By, José C. Nieves Pérez

To block all internet traffic except Microsoft Services on a Fortigate Firewall, you can create a firewall policy that allows traffic only to Microsoft Services and block all other traffic. Here are the steps to achieve this:

1. Create an address object for Microsoft Services IP addresses that you want to allow. You can find the list of Microsoft Services IP addresses from the following URL: https://docs.microsoft.com/en-us/microsoft-365/enterprise/urls-and-ip-address-ranges?view=o365-worldwide
2. Create a firewall policy that allows traffic only to the Microsoft Services IP addresses. To create a firewall policy, go to Policy & Objects > IPv4 Policy and click on Create New.
3. In the General Settings tab, give a name to the policy, select the Incoming or Outgoing Interface, and select the IPv4 address object for Microsoft Services in the Source field.
4. In the Destination field, select the Any option to allow traffic to all destinations.
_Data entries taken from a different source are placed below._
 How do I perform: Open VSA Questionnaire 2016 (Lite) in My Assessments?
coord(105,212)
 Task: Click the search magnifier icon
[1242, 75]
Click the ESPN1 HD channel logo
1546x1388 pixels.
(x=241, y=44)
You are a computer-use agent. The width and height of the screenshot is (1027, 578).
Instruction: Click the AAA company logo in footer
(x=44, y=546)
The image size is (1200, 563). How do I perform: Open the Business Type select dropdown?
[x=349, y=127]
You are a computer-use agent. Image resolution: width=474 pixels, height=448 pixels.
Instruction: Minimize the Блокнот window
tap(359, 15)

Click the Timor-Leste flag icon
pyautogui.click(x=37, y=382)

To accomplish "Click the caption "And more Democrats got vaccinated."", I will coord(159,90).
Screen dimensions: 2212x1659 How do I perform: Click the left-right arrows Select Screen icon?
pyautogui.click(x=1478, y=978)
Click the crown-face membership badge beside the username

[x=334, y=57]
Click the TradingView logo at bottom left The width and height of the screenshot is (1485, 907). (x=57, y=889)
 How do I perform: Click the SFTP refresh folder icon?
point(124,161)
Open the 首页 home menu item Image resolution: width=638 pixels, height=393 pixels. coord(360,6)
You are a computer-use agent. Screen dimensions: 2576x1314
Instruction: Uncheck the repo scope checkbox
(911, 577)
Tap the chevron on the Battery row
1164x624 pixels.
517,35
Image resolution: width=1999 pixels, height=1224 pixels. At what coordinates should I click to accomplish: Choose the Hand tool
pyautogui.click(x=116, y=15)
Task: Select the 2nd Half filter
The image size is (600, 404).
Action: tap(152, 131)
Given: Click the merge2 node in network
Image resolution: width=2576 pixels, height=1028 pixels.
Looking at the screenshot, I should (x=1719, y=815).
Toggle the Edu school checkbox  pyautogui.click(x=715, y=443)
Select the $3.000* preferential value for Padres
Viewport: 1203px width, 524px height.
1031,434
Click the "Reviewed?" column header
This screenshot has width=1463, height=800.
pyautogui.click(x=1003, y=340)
5. In the Service field, select the TCP and UDP protocols and add the ports required by the Microsoft Services you want to allow. You can find the list of required ports for Microsoft Services from the following URL: https://docs.microsoft.com/en-us/microsoft-365/enterprise/office-365-ip-web-service?view=o365-worldwide
6. In the Action field, select Accept to allow traffic to the Microsoft Services and in the Log field, select All Sessions to log all the traffic.
7. Create a second firewall policy that blocks all traffic not going to the Microsoft Services. To create this policy, go to Policy & Objects > IPv4 Policy and click on Create New.
8. In the General Settings tab, give a name to the policy, select the Incoming or Outgoing Interface, and select the Any option in the Source field.
9. In the Destination field, select the Address Object for Microsoft Services that you created in step 1.
10. In the Service field, select the TCP and UDP protocols and add the ports required by the Microsoft Services you want to allow.
11. In the Action field, select Deny to block all traffic not going to the Microsoft Services and in the Log field, select All Sessions to log all the traffic.
12. Arrange the firewall policies so that the policy that allows traffic to the Microsoft Services is above the policy that blocks all other traffic.